1.5m bonded labourers in country: HRCP

Published September 21, 2007

LAHORE, Sept 20: Nearly 1.5 million people are in bondage in the country despite a ban on bonded labour owing to lack of proper implementation of the law and economic benefit of the violators.

This was stated during an interactive dialogue on “The situation of brick kiln workers” at the Human Rights Commission of Pakistan here on Thursday. Kiln workers, labour leaders and representatives of civil society participated in the dialogue organised by the Interactive Resource Centre.

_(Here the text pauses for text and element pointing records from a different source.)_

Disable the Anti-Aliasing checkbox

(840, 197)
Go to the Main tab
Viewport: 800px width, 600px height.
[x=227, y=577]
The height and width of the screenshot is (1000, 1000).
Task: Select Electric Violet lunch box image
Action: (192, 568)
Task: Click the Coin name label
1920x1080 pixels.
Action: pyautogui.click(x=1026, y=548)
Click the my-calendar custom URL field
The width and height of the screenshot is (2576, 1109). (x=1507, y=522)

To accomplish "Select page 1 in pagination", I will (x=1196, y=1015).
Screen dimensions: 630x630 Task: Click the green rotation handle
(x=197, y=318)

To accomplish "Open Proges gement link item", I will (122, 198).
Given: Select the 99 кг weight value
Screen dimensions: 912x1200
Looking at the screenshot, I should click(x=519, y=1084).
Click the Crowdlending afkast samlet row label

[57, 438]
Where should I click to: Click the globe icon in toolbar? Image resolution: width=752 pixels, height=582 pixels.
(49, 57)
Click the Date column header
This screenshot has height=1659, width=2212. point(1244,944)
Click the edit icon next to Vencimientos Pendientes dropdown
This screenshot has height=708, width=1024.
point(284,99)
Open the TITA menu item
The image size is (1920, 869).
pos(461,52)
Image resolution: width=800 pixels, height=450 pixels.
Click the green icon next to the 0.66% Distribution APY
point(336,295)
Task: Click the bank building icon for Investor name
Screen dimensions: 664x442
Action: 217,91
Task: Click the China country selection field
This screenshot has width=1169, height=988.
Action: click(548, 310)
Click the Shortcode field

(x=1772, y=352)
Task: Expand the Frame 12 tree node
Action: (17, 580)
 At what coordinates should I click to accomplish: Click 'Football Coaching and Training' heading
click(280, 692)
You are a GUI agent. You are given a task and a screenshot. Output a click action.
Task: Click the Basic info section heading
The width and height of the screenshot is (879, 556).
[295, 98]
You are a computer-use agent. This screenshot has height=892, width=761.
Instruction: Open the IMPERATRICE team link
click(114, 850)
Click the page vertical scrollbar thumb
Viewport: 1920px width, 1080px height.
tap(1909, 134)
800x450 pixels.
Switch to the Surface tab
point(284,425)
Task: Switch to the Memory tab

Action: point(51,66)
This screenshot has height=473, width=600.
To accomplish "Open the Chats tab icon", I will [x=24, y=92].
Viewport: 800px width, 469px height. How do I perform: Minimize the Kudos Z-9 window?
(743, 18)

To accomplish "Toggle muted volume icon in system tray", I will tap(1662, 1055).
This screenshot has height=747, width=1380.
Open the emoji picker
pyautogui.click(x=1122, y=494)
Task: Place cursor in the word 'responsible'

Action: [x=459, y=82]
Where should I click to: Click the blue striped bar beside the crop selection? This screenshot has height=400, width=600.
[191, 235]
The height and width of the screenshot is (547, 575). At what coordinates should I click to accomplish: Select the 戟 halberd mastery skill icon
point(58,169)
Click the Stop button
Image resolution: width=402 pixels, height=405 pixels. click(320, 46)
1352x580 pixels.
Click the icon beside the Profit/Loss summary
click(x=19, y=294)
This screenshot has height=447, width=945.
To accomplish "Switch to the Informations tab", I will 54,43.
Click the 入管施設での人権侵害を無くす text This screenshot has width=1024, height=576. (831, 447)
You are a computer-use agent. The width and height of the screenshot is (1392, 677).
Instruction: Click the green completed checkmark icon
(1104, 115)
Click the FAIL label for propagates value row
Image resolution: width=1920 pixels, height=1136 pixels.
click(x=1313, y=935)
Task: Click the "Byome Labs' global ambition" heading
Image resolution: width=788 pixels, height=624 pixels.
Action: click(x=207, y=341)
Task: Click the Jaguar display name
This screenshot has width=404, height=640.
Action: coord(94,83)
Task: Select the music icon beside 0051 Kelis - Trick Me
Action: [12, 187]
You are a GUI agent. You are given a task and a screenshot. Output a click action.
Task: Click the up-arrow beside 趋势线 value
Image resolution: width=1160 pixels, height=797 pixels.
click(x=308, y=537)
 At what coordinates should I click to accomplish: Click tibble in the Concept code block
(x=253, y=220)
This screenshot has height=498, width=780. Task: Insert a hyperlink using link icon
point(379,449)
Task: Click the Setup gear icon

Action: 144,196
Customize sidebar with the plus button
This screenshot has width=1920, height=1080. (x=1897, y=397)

Participants of the dialogue said bondage was mostly prevalent at brick kilns in Punjab and `hari’ workers in Sindh. The situation got worse when any worker found a better opportunity and tried to quit the job. It was then he realised that he was trapped in bondage.

Kiln workers leader Syeda Ghulam Fatima pointed out that the government had fixed the minimum wage for moulding 1,000 bricks at Rs184 but majority of the owners were paying less than it despite the fact that the workers toiled from dawn to dusk.

Daily wages payment could not be checked because only 20 per cent of 15,000 kilns had been registered so far.

The participants of the forum stressed the need for strict implementation of the Abolition of Bonded Labour Act and Minimum Wages Act, registration of brick kilns and issuance of national identity cards and social security to workers for improving their lot.